Results of Operations
As of December 31, 2015, La Jolla had $126.5 million in cash and cash equivalents, compared to $48.6 million as of December 31, 2014. The increase in cash and cash equivalents was primarily due to cash provided by our common stock offering that was completed in September 2015, which was partially offset by net cash used for operating activities. Based on current operating plans and projections, La Jolla believes that its current cash and cash equivalents are sufficient to fund operations into 2018.
La Jolla’s net cash used for operating activities for the three and twelve months ended December 31, 2015 was $8.5 million and $25.2 million, respectively, compared to net cash used for operating activities of $5.4 million and $12.9 million, respectively, for the same periods in 2014. La Jolla’s net loss for the three and twelve months ended December 31, 2015 was $11.8 million and $41.9 million, or $0.69 per share and $2.68 per share, respectively, compared to a net loss of $6.8 million and $21.3 million, or $0.45 per share and $2.00 per share, respectively, for the same periods in 2014. During the three and twelve months ended December 31, 2015, La Jolla recognized contract revenue of approximately $0.4 million and $1.1 million, respectively, which was pursuant to a services agreement initiated in 2015 under which La Jolla provides research and development services to a related party.
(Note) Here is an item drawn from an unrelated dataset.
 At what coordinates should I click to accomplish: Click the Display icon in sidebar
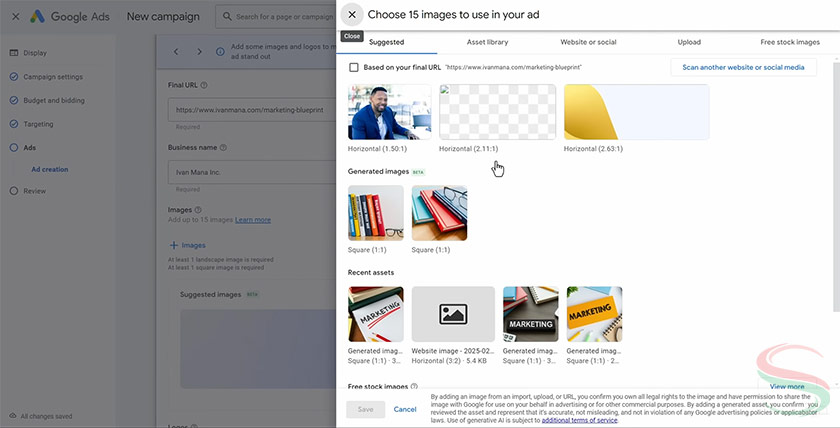13,52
The net loss includes non-cash, share-based compensation expense of $2.8 million and $13.1 million for the three and twelve months ended December 31, 2015, respectively, compared to $2.5 million and $9.1 million of noncash, share-based compensation expense, respectively, for the same periods in 2014.
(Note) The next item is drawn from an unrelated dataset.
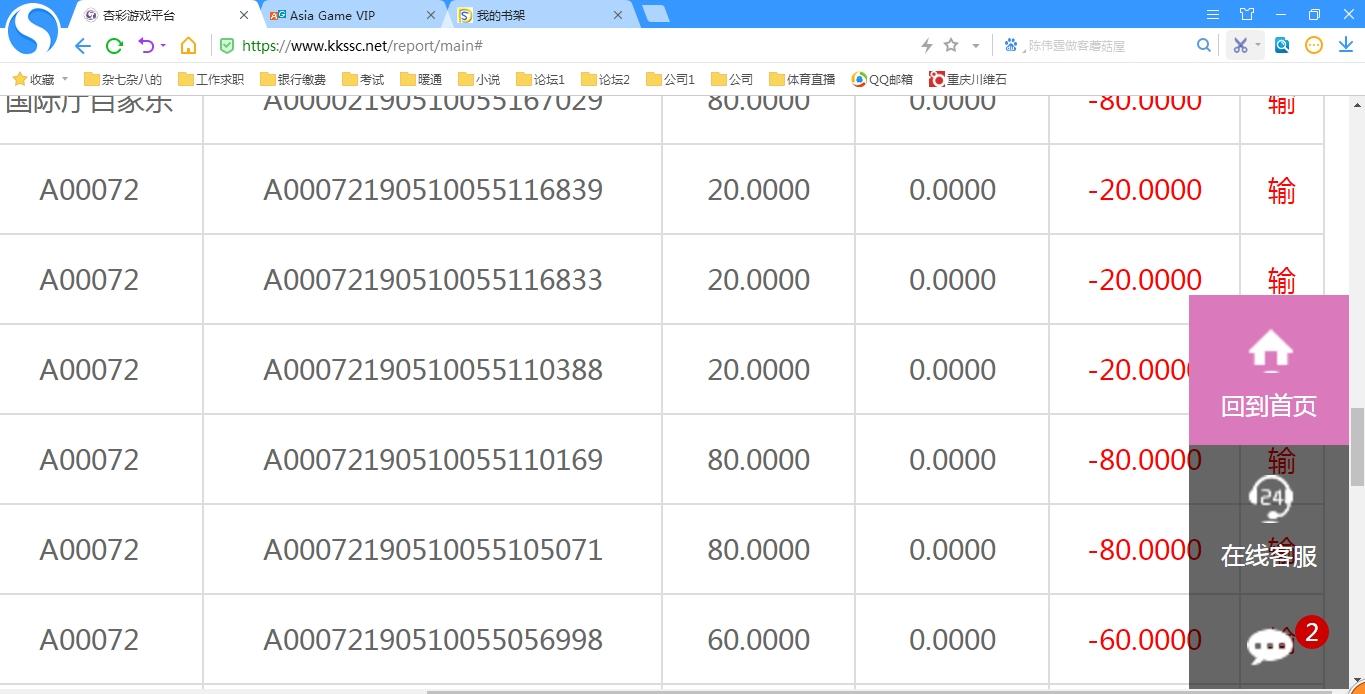Click the search magnifier icon
Viewport: 1365px width, 694px height.
click(x=1204, y=45)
The increases in net cash used for operating activities and net loss in 2015 as compared to 2014 were primarily due to increased development costs associated with the Phase 3 clinical trial of LJPC-501 in catecholamine-resistant hypotension and the costs associated with the initiation of the Phase 1 clinical trial of LJPC-401 in iron overload. In addition, there were increases in personnel and related costs, which were mainly due to the hiring of additional personnel and increased facility costs to support the increased development activities.